I'm almost finished my new multiport. It is virtually compatible to the old one except each port is a read and write port, the max is 4:1 per multiport unit, but, you may have a multiport 4:1's output new feed an input of another 4:1 down in the chain offering 16 ports with a 2 layer pyramid stack. IE 4 units in 4:1 mode, whose 4 outputs drive another 4:1 inputs at the top of the chain while that one feeds the DDR3_PHY controller module. The advantage here is you now can run the multiport's CMD_CLK in half speed mode up to 250MHz, all 16 ports, instead of the current limit of ~100MHz once you pass 4 IO ports.
Running in half speed mode instead of quarter means that to completely fill the DDR3 bandwidth, you only need 64bit bus at 200MHz instead of 128bit bus at 100MHz. With the multiport in 2:1 mode, IE: 400MHz CMD_CLK, you can achieve full DDR3 bandwidth with a 32bit bus, but, the on-FPGA M9K blockram's speed limit is 330MHz, so, no matter what you do, you are stuck with 200MHz mode, or 250MHz if you overclock the FPGA to 500MHz DDR3.
Because of your wiring, remember to at least single if not double D-Flipflop all your inputs from your HDMI receiver boards and for the inputs before you feed any logic and use the attribute (*useioff=1*), example:
(* useioff = 1 *) input logic Z80_CLK, // Z80 clock signal (8 MHz)

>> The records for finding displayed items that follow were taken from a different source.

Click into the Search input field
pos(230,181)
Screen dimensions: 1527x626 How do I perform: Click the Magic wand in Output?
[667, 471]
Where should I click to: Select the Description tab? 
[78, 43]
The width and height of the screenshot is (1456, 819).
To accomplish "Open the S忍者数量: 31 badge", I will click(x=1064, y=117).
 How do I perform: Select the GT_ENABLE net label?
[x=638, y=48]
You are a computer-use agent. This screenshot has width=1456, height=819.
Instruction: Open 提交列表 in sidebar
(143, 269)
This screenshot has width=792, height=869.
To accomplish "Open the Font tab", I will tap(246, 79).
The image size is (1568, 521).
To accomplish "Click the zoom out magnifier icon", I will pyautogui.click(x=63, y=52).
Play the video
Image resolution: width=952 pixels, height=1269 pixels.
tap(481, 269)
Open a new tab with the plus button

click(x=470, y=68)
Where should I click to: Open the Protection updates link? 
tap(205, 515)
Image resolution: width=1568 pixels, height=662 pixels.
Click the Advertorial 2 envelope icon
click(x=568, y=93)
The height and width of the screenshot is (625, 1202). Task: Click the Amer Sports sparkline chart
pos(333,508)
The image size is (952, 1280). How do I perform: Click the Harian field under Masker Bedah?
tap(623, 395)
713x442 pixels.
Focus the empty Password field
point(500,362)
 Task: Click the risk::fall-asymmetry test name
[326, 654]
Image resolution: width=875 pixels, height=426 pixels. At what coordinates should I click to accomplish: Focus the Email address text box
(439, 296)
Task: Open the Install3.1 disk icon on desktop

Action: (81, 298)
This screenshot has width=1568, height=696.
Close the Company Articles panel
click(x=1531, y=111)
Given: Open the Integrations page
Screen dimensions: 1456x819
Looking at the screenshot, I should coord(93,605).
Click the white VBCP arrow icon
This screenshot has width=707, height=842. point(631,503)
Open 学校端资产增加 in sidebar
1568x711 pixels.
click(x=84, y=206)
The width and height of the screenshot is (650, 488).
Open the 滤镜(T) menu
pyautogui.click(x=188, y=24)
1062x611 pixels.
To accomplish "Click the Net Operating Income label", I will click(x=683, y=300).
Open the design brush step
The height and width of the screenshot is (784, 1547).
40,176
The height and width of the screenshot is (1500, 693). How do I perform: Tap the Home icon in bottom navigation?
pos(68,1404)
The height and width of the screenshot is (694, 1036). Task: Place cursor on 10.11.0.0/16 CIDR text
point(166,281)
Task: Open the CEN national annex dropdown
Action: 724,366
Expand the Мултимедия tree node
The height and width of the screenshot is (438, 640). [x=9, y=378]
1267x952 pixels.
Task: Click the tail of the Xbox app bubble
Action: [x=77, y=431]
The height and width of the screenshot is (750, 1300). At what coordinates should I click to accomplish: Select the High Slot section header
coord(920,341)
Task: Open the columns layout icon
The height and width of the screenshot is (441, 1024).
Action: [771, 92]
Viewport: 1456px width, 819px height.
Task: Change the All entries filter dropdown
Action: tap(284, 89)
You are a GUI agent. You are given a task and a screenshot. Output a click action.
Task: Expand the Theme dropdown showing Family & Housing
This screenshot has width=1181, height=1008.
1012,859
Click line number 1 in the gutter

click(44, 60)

(* useioff = 1 *) input logic [21:0] Z80_ADDR, // Z80 22-bit address bus
Also, if your CLK inputs are not going the the FPGA's dedicated CLK input pin, try to keep all the data inputs in the same bank as the CLK signal which feeds them. I know this can be a hassle with the DECA being pre-wired. If you HDMI decoders have a DDR mode, this may help keeping 15 inputs all clocked inside 1 IO bank instead of 27 inputs with one clock.